▸ **Short task**
Please copy the material from the line that contains "Task: Select the callout number 225" through the line that contains "Action: (x=295, y=154)", swapping "callout number" for "reference number" and leaving everything else unchanged.

▸ **Available records**

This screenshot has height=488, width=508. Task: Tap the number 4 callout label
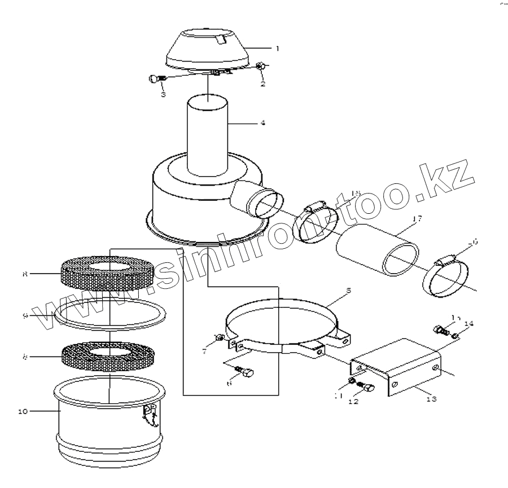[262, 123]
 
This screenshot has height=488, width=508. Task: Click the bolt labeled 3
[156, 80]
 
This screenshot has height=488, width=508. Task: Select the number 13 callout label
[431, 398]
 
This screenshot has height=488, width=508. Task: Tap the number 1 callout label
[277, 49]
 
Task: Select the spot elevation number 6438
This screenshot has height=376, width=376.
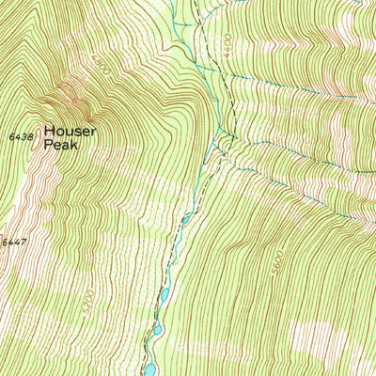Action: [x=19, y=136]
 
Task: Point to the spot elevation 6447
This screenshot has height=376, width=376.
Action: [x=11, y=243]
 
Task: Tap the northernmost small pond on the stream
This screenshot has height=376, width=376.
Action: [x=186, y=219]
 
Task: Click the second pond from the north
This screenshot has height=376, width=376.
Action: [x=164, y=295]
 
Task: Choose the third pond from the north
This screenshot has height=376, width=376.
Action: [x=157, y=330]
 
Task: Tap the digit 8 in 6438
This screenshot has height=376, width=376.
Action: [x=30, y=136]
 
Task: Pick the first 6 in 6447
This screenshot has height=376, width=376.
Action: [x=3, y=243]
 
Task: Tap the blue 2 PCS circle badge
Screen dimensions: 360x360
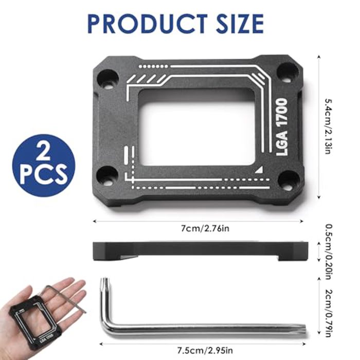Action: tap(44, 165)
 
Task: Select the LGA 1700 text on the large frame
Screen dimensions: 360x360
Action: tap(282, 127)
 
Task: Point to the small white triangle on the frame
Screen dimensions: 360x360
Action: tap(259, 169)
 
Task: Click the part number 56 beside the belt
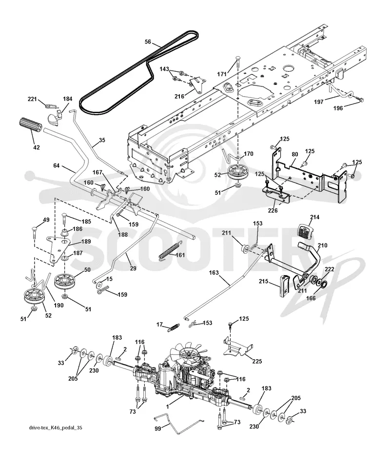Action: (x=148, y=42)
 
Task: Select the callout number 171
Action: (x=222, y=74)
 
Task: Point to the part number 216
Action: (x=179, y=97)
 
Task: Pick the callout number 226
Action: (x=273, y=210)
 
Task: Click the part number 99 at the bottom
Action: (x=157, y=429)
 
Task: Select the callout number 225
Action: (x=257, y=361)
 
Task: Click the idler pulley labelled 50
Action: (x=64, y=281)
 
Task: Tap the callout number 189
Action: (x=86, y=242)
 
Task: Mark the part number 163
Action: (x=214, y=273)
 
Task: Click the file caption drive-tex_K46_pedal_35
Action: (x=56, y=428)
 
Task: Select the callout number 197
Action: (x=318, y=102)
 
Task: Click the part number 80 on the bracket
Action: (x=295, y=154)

* * *

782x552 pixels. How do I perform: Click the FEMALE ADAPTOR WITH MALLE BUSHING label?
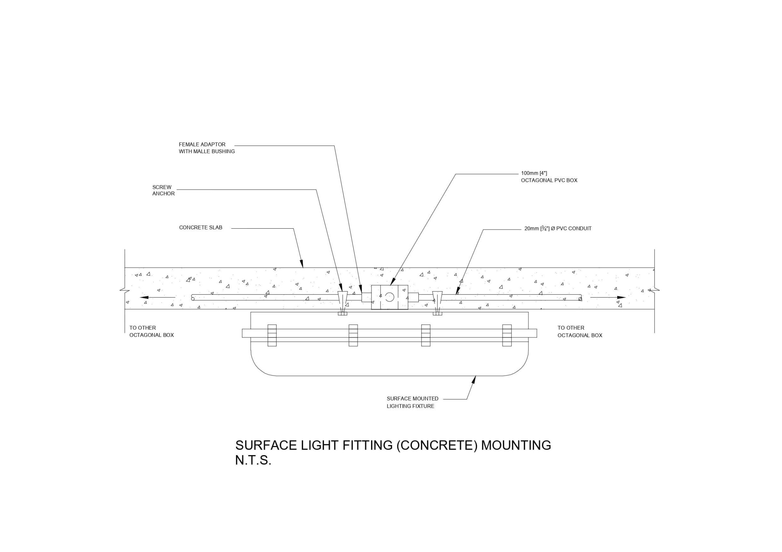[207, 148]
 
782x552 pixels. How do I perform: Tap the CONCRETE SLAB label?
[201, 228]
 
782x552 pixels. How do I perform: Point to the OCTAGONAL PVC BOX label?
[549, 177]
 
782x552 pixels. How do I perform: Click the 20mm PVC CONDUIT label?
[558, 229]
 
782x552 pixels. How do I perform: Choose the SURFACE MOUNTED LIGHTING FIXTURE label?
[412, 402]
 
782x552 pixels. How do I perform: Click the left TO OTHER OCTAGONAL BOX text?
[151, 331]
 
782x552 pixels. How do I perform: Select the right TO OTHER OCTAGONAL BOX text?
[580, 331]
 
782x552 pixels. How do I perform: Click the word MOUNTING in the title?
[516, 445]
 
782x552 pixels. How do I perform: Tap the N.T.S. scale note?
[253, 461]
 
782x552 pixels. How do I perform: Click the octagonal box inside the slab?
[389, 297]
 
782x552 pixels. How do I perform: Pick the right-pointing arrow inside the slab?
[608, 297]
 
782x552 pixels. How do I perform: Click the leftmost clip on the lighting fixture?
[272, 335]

==

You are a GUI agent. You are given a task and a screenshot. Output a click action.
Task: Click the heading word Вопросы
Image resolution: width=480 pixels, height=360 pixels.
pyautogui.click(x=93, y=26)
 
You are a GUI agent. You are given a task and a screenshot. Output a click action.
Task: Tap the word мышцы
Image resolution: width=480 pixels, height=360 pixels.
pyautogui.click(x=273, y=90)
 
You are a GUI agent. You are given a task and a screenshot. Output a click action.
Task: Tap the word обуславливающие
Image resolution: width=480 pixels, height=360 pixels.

▸ **Solution below**
Task: Select the reference number 225
Action: (x=257, y=361)
 
Task: Click the idler pulley labelled 50
Action: (x=64, y=281)
 
Task: Tap the reference number 189
Action: (x=86, y=242)
 
Task: Mark the part number 163
Action: (x=214, y=273)
 
Task: Click the file caption drive-tex_K46_pedal_35
Action: (x=56, y=428)
 
Task: Select the reference number 197
Action: (x=318, y=102)
 
Task: Click the part number 80 on the bracket
Action: (x=295, y=154)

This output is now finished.